- DESCRIPTION OF THE TASK -
Retype everything from the line containing "Open the Compare button" down to the line containing "pyautogui.click(x=54, y=383)", both included, exactly as they stand in the entries.

- THE DATA -
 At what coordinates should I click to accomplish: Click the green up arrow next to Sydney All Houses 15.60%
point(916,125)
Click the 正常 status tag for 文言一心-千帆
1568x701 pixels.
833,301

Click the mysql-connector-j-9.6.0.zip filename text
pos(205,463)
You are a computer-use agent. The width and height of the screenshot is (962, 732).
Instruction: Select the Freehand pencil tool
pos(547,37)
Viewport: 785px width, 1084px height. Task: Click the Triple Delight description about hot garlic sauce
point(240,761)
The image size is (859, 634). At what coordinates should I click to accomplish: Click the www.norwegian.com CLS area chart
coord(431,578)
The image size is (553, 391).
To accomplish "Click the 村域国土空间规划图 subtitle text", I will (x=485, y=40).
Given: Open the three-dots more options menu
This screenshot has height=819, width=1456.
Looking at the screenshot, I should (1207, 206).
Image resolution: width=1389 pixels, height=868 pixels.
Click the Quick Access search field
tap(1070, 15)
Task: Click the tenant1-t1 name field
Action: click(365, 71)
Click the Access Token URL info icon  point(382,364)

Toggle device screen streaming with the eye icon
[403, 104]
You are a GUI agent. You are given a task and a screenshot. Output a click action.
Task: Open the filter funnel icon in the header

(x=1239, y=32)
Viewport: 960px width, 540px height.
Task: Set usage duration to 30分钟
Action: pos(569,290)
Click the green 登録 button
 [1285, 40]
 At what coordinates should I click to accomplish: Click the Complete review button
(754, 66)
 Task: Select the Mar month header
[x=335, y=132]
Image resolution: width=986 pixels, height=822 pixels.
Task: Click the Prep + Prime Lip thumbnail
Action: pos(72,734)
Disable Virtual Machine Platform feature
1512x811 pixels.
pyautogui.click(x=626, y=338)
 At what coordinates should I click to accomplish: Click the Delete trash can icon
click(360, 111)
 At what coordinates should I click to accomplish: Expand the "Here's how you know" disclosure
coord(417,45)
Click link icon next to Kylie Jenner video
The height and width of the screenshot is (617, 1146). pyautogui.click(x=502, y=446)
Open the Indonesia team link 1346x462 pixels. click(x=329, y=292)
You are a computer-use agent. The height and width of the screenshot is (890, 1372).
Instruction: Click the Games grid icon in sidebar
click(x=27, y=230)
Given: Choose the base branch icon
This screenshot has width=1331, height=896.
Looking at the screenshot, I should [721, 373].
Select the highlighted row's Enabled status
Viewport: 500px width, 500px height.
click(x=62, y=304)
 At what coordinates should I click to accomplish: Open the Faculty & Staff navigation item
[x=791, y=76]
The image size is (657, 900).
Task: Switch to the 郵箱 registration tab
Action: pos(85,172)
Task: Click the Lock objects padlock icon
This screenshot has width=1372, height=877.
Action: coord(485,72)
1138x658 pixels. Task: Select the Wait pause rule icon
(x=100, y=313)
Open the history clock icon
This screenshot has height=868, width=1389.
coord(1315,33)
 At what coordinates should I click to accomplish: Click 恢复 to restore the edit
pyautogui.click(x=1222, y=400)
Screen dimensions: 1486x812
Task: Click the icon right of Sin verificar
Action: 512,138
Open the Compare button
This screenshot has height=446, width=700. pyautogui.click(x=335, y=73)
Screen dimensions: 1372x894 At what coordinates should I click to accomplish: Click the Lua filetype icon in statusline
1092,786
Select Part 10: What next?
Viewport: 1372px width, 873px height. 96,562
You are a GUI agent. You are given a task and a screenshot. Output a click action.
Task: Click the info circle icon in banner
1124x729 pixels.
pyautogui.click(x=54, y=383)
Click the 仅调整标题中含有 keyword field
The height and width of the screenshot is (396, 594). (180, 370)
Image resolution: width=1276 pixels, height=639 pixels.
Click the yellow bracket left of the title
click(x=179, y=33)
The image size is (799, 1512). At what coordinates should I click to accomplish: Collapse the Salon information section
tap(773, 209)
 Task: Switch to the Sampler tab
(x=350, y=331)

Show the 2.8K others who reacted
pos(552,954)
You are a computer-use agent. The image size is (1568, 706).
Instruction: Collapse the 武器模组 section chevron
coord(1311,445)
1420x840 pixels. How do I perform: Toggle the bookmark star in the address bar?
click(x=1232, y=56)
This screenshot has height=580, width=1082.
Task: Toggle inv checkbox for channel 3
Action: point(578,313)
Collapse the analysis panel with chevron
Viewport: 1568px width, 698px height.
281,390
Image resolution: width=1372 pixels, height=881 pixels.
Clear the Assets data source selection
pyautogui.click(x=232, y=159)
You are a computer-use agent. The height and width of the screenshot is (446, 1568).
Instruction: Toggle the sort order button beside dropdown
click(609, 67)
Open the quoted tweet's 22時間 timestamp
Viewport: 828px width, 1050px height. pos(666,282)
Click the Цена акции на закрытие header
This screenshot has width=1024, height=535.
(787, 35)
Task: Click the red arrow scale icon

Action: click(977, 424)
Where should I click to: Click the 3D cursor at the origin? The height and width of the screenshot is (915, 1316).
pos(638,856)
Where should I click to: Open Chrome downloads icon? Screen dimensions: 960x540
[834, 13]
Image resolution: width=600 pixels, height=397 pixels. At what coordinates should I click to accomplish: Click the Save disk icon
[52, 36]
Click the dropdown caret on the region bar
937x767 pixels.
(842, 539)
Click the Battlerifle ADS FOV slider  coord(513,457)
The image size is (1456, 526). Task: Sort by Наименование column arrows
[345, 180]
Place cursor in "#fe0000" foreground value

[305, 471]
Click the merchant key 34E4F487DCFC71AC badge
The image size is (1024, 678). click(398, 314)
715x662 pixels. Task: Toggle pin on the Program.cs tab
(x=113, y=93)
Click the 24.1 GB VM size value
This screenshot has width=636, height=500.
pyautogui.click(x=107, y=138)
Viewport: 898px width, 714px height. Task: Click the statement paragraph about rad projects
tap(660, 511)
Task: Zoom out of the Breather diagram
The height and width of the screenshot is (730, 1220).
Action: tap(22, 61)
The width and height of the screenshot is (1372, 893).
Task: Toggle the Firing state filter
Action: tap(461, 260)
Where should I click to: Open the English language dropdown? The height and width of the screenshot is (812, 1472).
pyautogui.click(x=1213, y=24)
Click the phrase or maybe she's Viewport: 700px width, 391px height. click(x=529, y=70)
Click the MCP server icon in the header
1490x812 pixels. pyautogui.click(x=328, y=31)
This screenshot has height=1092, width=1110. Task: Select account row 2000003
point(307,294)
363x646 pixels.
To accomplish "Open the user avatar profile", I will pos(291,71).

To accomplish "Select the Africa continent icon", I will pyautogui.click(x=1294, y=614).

- RESPONSE TO THE EXERCISE -
Open the Compare button
This screenshot has height=446, width=700. pyautogui.click(x=335, y=73)
Screen dimensions: 1372x894 At what coordinates should I click to accomplish: Click the Lua filetype icon in statusline
1092,786
Select Part 10: What next?
Viewport: 1372px width, 873px height. 96,562
You are a GUI agent. You are given a task and a screenshot. Output a click action.
Task: Click the info circle icon in banner
1124x729 pixels.
pyautogui.click(x=54, y=383)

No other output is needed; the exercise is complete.